Hoy nos falta conversación, diálogo, compañía que escuche. Hace poco Leonor Arfuch escribió que la conversación es quizás la más corriente de nuestras prácticas, la cual -por no requerir habilidad especial- se confunde con el habla. Podría enmendarse un detalle de ese concepto y decir que la conversación “era” una práctica corriente. Hoy la caja boba de la TV encapsula a los mayores de treinta años y a los que tienen menos de esa edad los cloroformizan los juegos de la PC, las navegaciones sin destino por Internet o aislamientos por el estilo y les impiden -y les atrofian- el ancestral ejercicio de la conversación. A lo sumo, en su reemplazo sólo hay charla, es decir parloteo superficial sobre cualquier tema (una constante en las FM) y esa desmesura está matando la conversación y sus frutos.
¿Quién recuerda hoy sus reglas de oro? Eran tres: hablar poco, no hablar de lo que no se sabe y en lo posible nunca hablar de uno mismo. La regla primera, hablar poco, implicaba tener una oreja siempre dispuesta para escuchar al otro, que era lo más lo importante. Hoy sólo hablamos de nosotros mismos, de nuestros problemas, de nuestros objetivos, de nuestros éxitos o fracasos, de nuestra salud, pero poco y nada nos interesa escucharlo al otro.
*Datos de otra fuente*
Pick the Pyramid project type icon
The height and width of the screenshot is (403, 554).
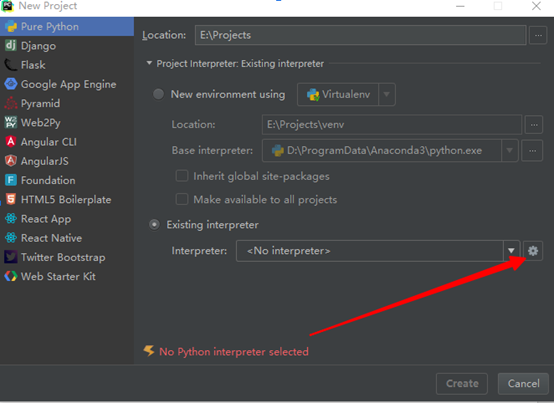pos(11,103)
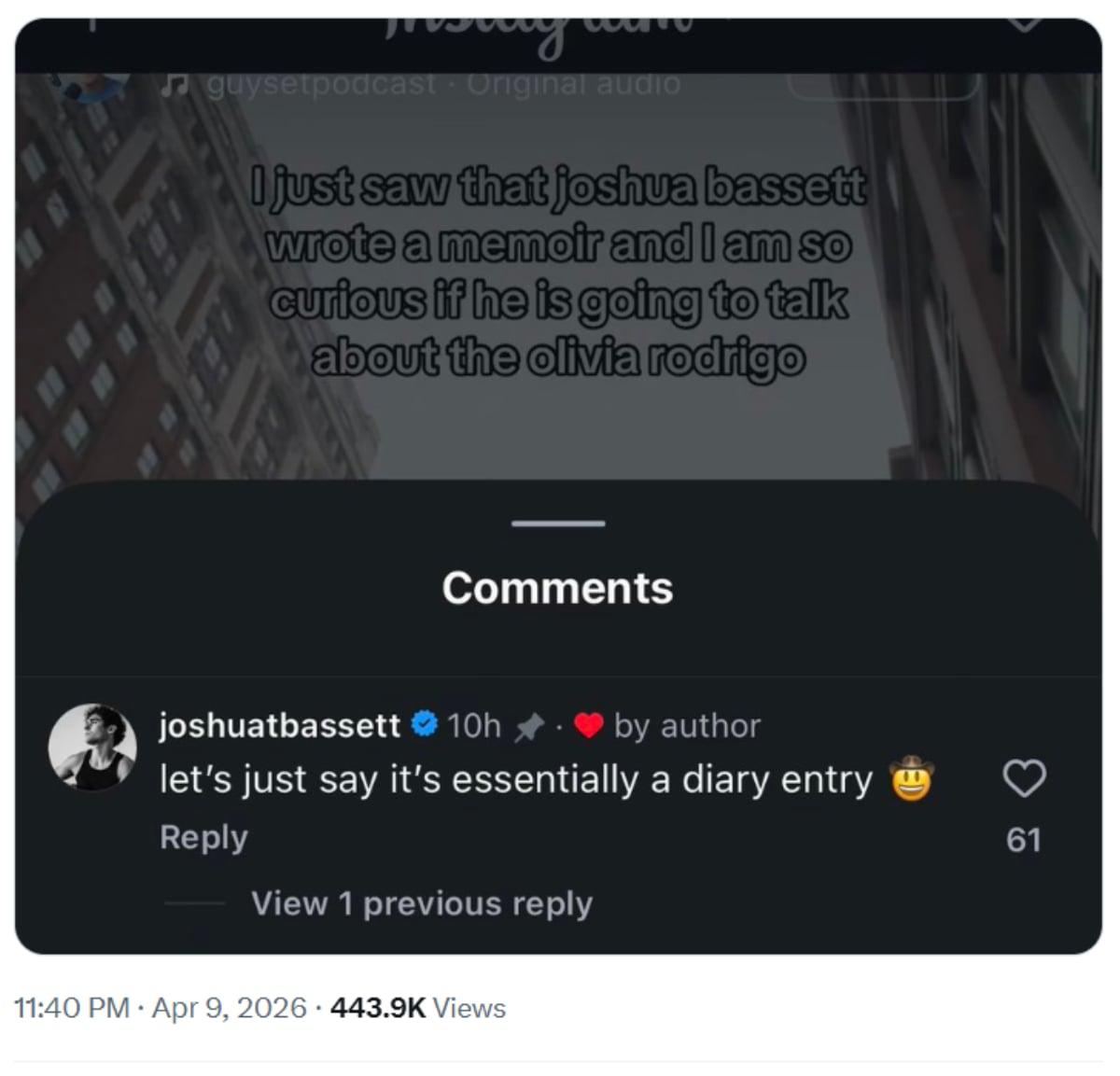
Task: Click the music note icon beside guysetpodcast
Action: tap(174, 85)
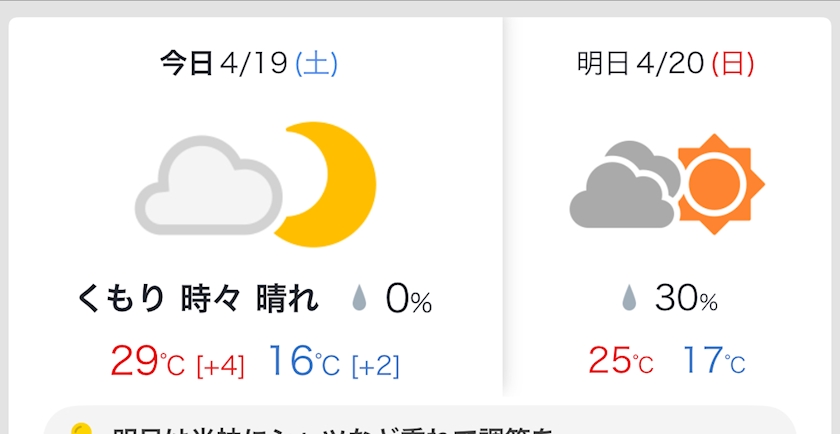Click today's high temperature 29℃

147,362
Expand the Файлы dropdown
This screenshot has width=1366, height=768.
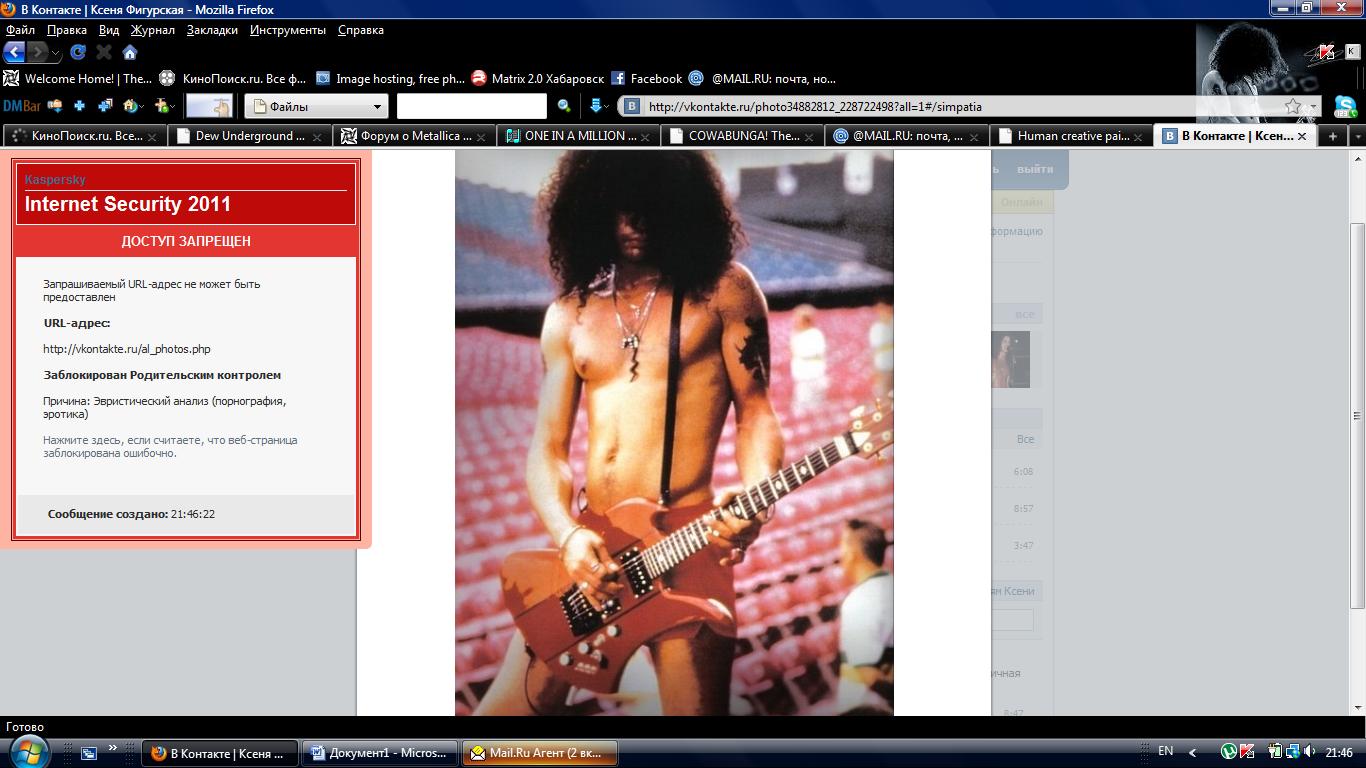pyautogui.click(x=377, y=106)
Es que la conversación, tradicionalmente, era una entrega y un encuentro y hoy parece ser un monólogo de dos. El escritor Santiago Kovadloff ha subrayado con agudeza que en este siglo nuevo, las personas más que oírse en el hablar se alternan en el decir, en un ejercicio de festiva incomunicación. Porque ni oyen ni escuchan ni se interesan; hoy hace falta la otra oreja. La política, la justicia, los parlamentos, las instituciones y las corporaciones, las universidades y los clubes, la familia y los amigos, parecen haber perdido una oreja. Sería más que útil recuperar la capacidad de escucha y reanudar la conversación al modo tradicional y el primer ejercicio práctico, casi obligado, sería decir la menor cantidad de veces posible la palabra “yo”.